• _What to work on_
Copy out the records word for word, starting with the first line and going on through the line that contains "pyautogui.click(x=296, y=638)".
· · · · ·
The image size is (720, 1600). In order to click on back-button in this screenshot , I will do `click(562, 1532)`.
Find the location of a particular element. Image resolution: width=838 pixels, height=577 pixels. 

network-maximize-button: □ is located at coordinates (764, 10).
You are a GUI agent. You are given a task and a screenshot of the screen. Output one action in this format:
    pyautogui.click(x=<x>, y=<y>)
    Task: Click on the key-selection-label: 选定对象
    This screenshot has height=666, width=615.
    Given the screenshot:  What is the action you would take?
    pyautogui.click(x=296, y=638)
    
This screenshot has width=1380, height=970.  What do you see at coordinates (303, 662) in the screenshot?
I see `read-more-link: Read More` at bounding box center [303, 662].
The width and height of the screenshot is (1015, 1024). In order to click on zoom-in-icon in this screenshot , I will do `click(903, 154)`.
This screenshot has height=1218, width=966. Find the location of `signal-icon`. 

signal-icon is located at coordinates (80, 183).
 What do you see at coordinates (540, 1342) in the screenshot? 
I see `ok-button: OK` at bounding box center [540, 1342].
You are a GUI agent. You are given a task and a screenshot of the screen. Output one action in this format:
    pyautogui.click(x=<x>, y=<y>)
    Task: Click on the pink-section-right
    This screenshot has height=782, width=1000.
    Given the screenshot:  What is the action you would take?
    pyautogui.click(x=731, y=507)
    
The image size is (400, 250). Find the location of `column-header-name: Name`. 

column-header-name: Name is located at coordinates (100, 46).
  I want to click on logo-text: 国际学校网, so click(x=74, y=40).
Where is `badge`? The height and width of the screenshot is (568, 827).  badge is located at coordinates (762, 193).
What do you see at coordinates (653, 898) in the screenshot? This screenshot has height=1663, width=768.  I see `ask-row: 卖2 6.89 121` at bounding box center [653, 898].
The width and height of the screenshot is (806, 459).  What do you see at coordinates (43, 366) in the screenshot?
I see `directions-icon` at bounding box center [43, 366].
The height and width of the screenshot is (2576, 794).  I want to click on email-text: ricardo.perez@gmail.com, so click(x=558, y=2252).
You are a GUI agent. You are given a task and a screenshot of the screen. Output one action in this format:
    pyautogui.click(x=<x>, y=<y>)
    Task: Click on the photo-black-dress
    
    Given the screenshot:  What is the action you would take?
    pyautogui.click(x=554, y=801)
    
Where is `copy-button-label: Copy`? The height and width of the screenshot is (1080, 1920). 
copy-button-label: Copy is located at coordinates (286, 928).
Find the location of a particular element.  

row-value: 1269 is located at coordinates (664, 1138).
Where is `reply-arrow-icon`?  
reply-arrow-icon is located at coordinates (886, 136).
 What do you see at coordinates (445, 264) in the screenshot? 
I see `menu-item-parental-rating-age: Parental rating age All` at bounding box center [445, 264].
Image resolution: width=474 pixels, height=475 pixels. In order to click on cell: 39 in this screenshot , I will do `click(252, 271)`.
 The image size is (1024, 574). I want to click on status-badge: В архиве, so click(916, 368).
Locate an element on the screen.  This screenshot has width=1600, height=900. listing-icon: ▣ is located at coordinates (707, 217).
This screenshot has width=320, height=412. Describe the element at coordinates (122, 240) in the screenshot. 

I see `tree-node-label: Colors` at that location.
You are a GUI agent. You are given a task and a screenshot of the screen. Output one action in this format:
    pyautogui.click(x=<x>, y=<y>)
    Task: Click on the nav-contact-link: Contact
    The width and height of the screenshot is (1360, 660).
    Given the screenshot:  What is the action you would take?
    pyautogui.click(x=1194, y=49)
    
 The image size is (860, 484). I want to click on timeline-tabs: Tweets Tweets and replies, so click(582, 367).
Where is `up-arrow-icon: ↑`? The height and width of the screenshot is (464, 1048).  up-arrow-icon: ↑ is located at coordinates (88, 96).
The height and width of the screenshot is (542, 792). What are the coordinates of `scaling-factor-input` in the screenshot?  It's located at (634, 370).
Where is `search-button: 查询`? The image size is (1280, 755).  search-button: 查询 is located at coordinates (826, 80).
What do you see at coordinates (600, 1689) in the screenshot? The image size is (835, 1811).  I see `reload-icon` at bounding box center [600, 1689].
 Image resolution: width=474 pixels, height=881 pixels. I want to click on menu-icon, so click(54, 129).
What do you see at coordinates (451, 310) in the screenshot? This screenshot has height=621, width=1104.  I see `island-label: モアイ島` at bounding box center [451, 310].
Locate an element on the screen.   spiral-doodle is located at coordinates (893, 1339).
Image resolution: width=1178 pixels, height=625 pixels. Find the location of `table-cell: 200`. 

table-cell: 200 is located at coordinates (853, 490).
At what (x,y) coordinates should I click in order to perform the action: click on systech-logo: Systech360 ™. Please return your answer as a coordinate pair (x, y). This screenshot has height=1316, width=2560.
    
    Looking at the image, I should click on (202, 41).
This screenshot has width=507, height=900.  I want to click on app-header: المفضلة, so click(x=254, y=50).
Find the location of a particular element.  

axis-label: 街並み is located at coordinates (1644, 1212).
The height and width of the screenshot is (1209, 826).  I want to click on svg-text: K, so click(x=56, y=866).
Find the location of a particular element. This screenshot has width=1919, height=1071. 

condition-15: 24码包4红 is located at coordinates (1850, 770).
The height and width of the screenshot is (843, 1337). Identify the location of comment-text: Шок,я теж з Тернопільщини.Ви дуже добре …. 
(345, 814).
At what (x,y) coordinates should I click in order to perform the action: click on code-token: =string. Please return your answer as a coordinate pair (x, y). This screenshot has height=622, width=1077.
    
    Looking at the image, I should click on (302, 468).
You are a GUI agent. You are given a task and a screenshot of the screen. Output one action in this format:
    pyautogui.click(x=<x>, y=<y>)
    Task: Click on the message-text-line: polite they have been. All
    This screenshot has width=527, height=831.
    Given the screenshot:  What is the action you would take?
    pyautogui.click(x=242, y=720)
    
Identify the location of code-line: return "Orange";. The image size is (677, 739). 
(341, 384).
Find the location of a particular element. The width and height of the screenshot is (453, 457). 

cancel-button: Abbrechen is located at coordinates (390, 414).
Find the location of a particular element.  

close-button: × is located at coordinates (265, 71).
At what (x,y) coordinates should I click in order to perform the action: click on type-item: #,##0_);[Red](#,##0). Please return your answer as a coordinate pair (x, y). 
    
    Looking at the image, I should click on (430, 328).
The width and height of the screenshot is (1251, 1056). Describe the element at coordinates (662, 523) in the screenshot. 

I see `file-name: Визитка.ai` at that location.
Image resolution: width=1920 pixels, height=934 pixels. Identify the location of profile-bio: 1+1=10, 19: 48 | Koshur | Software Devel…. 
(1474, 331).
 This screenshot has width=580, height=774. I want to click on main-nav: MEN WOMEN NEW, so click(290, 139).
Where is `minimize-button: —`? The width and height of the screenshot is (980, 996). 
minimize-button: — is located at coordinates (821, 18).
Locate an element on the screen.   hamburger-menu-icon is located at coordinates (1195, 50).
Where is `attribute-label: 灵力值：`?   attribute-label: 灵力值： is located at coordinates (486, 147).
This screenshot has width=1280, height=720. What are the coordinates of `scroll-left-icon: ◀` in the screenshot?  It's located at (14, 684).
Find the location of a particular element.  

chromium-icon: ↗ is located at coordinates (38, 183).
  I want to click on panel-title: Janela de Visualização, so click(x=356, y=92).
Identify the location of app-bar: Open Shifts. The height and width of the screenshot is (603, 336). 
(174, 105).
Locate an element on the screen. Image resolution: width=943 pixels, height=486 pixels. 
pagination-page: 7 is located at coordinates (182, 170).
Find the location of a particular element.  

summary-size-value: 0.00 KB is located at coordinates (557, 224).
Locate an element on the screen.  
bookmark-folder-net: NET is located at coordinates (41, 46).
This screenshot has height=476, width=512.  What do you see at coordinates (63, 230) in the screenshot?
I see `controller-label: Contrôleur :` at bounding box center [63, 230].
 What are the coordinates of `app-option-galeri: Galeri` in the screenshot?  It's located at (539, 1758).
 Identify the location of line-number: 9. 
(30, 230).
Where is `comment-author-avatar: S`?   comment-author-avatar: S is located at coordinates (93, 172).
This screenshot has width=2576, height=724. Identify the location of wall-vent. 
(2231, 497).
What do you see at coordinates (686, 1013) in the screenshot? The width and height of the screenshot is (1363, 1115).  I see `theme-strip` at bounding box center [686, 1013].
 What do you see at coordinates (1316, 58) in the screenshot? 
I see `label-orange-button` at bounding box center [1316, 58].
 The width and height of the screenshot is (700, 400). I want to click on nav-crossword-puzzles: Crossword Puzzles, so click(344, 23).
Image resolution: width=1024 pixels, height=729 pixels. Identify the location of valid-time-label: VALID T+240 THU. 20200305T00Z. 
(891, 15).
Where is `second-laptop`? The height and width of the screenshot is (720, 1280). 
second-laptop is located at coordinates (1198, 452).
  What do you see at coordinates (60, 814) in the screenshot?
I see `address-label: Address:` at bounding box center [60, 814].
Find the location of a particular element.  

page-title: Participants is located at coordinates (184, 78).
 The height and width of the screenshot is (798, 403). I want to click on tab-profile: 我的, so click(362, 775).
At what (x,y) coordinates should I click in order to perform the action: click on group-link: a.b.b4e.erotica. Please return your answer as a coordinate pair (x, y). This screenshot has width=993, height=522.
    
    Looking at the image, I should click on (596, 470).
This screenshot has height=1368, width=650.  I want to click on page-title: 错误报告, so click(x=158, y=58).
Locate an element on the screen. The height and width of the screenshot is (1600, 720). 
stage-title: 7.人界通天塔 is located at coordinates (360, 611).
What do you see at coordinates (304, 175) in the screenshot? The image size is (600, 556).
· · · · ·
• _Expected answer_
The image size is (720, 1600). In order to click on back-button in this screenshot , I will do `click(562, 1532)`.
Find the location of a particular element. Image resolution: width=838 pixels, height=577 pixels. 

network-maximize-button: □ is located at coordinates (764, 10).
You are a GUI agent. You are given a task and a screenshot of the screen. Output one action in this format:
    pyautogui.click(x=<x>, y=<y>)
    Task: Click on the key-selection-label: 选定对象
    This screenshot has height=666, width=615.
    Given the screenshot:  What is the action you would take?
    pyautogui.click(x=296, y=638)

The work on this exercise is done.